**Activity:**
Print out the complete set of records below, exactly as they read.

**Data shown:**
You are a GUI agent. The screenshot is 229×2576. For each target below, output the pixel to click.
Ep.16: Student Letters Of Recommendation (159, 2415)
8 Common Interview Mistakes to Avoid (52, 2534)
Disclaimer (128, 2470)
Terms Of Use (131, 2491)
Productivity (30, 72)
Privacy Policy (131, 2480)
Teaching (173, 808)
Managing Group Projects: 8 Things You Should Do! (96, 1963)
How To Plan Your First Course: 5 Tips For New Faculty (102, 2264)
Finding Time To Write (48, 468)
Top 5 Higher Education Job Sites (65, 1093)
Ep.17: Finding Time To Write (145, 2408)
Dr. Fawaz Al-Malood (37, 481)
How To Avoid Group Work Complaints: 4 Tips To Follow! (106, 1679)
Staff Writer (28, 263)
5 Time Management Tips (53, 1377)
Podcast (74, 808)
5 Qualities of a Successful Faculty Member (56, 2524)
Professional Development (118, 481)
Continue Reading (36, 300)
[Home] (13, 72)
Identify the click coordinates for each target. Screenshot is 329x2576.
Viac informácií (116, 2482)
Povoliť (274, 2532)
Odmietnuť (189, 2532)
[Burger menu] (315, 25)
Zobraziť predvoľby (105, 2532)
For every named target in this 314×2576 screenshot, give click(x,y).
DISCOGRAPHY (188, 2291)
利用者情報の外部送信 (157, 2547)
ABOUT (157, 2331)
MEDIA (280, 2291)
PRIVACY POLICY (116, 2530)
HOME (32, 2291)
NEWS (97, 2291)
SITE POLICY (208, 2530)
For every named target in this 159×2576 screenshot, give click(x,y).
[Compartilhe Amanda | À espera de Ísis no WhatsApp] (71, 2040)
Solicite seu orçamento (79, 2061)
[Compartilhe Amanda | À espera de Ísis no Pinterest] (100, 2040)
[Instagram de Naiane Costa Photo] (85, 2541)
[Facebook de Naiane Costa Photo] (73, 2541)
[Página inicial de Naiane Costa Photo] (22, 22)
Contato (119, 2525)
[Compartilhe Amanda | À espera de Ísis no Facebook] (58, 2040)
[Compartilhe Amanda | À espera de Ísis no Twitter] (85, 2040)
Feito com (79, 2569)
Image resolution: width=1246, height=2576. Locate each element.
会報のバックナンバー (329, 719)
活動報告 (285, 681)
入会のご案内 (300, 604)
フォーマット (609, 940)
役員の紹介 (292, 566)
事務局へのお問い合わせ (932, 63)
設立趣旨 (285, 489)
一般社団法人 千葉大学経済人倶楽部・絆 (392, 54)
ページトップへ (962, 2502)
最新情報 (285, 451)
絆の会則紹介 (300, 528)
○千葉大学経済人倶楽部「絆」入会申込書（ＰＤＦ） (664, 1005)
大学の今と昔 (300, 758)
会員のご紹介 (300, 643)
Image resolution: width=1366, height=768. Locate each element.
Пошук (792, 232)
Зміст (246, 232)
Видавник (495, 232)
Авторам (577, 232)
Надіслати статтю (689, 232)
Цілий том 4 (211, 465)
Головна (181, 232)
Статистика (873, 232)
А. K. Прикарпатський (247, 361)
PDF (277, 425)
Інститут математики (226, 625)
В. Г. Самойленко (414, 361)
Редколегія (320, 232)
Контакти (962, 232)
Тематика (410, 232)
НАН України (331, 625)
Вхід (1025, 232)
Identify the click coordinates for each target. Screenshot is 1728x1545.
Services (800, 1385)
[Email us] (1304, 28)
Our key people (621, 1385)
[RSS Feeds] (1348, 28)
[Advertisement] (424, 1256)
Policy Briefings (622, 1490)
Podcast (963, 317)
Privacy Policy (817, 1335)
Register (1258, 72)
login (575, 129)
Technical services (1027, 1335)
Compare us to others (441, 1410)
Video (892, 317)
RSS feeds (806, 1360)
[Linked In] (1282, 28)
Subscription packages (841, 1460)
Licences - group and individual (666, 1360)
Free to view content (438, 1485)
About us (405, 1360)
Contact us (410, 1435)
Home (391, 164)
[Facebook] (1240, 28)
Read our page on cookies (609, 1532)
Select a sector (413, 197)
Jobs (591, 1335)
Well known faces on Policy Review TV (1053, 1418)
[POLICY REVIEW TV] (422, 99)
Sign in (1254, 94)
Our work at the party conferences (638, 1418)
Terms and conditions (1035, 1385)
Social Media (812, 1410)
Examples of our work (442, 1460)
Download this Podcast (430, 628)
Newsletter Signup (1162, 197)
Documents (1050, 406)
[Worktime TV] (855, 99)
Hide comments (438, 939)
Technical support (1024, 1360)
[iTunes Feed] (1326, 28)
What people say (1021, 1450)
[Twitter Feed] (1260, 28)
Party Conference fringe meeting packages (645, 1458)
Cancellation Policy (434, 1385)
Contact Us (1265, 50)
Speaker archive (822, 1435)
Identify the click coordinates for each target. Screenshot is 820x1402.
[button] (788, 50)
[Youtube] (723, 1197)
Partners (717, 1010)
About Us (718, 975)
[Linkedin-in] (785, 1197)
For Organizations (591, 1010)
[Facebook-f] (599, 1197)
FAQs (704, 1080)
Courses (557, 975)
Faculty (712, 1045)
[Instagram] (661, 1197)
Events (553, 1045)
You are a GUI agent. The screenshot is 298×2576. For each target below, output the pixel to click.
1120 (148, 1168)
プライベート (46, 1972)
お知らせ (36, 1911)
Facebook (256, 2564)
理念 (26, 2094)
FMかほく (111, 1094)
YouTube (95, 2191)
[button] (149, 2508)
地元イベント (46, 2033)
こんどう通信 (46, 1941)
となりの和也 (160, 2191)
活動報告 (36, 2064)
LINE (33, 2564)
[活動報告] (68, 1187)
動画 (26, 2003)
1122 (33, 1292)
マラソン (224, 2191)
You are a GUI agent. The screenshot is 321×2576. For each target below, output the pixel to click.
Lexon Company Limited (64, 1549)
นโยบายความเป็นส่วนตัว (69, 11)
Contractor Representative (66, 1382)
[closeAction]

**The completed task:**
You are a GUI agent. The screenshot is 229×2576. For each target below, output the pixel to click.
Ep.16: Student Letters Of Recommendation (159, 2415)
8 Common Interview Mistakes to Avoid (52, 2534)
Disclaimer (128, 2470)
Terms Of Use (131, 2491)
Productivity (30, 72)
Privacy Policy (131, 2480)
Teaching (173, 808)
Managing Group Projects: 8 Things You Should Do! (96, 1963)
How To Plan Your First Course: 5 Tips For New Faculty (102, 2264)
Finding Time To Write (48, 468)
Top 5 Higher Education Job Sites (65, 1093)
Ep.17: Finding Time To Write (145, 2408)
Dr. Fawaz Al-Malood (37, 481)
How To Avoid Group Work Complaints: 4 Tips To Follow! (106, 1679)
Staff Writer (28, 263)
5 Time Management Tips (53, 1377)
Podcast (74, 808)
5 Qualities of a Successful Faculty Member (56, 2524)
Professional Development (118, 481)
Continue Reading (36, 300)
[Home] (13, 72)
Identify the click coordinates for each target. Screenshot is 329x2576.
Viac informácií (116, 2482)
Povoliť (274, 2532)
Odmietnuť (189, 2532)
[Burger menu] (315, 25)
Zobraziť predvoľby (105, 2532)
For every named target in this 314×2576 screenshot, give click(x,y).
DISCOGRAPHY (188, 2291)
利用者情報の外部送信 (157, 2547)
ABOUT (157, 2331)
MEDIA (280, 2291)
PRIVACY POLICY (116, 2530)
HOME (32, 2291)
NEWS (97, 2291)
SITE POLICY (208, 2530)
For every named target in this 159×2576 screenshot, give click(x,y).
[Compartilhe Amanda | À espera de Ísis no WhatsApp] (71, 2040)
Solicite seu orçamento (79, 2061)
[Compartilhe Amanda | À espera de Ísis no Pinterest] (100, 2040)
[Instagram de Naiane Costa Photo] (85, 2541)
[Facebook de Naiane Costa Photo] (73, 2541)
[Página inicial de Naiane Costa Photo] (22, 22)
Contato (119, 2525)
[Compartilhe Amanda | À espera de Ísis no Facebook] (58, 2040)
[Compartilhe Amanda | À espera de Ísis no Twitter] (85, 2040)
Feito com (79, 2569)
Image resolution: width=1246, height=2576. Locate each element.
会報のバックナンバー (329, 719)
活動報告 (285, 681)
入会のご案内 (300, 604)
フォーマット (609, 940)
役員の紹介 (292, 566)
事務局へのお問い合わせ (932, 63)
設立趣旨 (285, 489)
一般社団法人 千葉大学経済人倶楽部・絆 (392, 54)
ページトップへ (962, 2502)
最新情報 (285, 451)
絆の会則紹介 (300, 528)
○千葉大学経済人倶楽部「絆」入会申込書（ＰＤＦ） (664, 1005)
大学の今と昔 (300, 758)
会員のご紹介 (300, 643)
Image resolution: width=1366, height=768. Locate each element.
Пошук (792, 232)
Зміст (246, 232)
Видавник (495, 232)
Авторам (577, 232)
Надіслати статтю (689, 232)
Цілий том 4 (211, 465)
Головна (181, 232)
Статистика (873, 232)
А. K. Прикарпатський (247, 361)
PDF (277, 425)
Інститут математики (226, 625)
В. Г. Самойленко (414, 361)
Редколегія (320, 232)
Контакти (962, 232)
Тематика (410, 232)
НАН України (331, 625)
Вхід (1025, 232)
Identify the click coordinates for each target. Screenshot is 1728x1545.
Services (800, 1385)
[Email us] (1304, 28)
Our key people (621, 1385)
[RSS Feeds] (1348, 28)
[Advertisement] (424, 1256)
Policy Briefings (622, 1490)
Podcast (963, 317)
Privacy Policy (817, 1335)
Register (1258, 72)
login (575, 129)
Technical services (1027, 1335)
Compare us to others (441, 1410)
Video (892, 317)
RSS feeds (806, 1360)
[Linked In] (1282, 28)
Subscription packages (841, 1460)
Licences - group and individual (666, 1360)
Free to view content (438, 1485)
About us (405, 1360)
Contact us (410, 1435)
Home (391, 164)
[Facebook] (1240, 28)
Read our page on cookies (609, 1532)
Select a sector (413, 197)
Jobs (591, 1335)
Well known faces on Policy Review TV (1053, 1418)
[POLICY REVIEW TV] (422, 99)
Sign in (1254, 94)
Our work at the party conferences (638, 1418)
Terms and conditions (1035, 1385)
Social Media (812, 1410)
Examples of our work (442, 1460)
Download this Podcast (430, 628)
Newsletter Signup (1162, 197)
Documents (1050, 406)
[Worktime TV] (855, 99)
Hide comments (438, 939)
Technical support (1024, 1360)
[iTunes Feed] (1326, 28)
What people say (1021, 1450)
[Twitter Feed] (1260, 28)
Party Conference fringe meeting packages (645, 1458)
Cancellation Policy (434, 1385)
Contact Us (1265, 50)
Speaker archive (822, 1435)
Identify the click coordinates for each target. Screenshot is 820x1402.
[button] (788, 50)
[Youtube] (723, 1197)
Partners (717, 1010)
About Us (718, 975)
[Linkedin-in] (785, 1197)
For Organizations (591, 1010)
[Facebook-f] (599, 1197)
FAQs (704, 1080)
Courses (557, 975)
Faculty (712, 1045)
[Instagram] (661, 1197)
Events (553, 1045)
You are a GUI agent. The screenshot is 298×2576. For each target below, output the pixel to click.
1120 (148, 1168)
プライベート (46, 1972)
お知らせ (36, 1911)
Facebook (256, 2564)
理念 (26, 2094)
FMかほく (111, 1094)
YouTube (95, 2191)
[button] (149, 2508)
地元イベント (46, 2033)
こんどう通信 (46, 1941)
となりの和也 (160, 2191)
活動報告 (36, 2064)
LINE (33, 2564)
[活動報告] (68, 1187)
動画 (26, 2003)
1122 (33, 1292)
マラソン (224, 2191)
You are a GUI agent. The screenshot is 321×2576. For each target below, output the pixel to click.
Lexon Company Limited (64, 1549)
นโยบายความเป็นส่วนตัว (69, 11)
Contractor Representative (66, 1382)
[closeAction]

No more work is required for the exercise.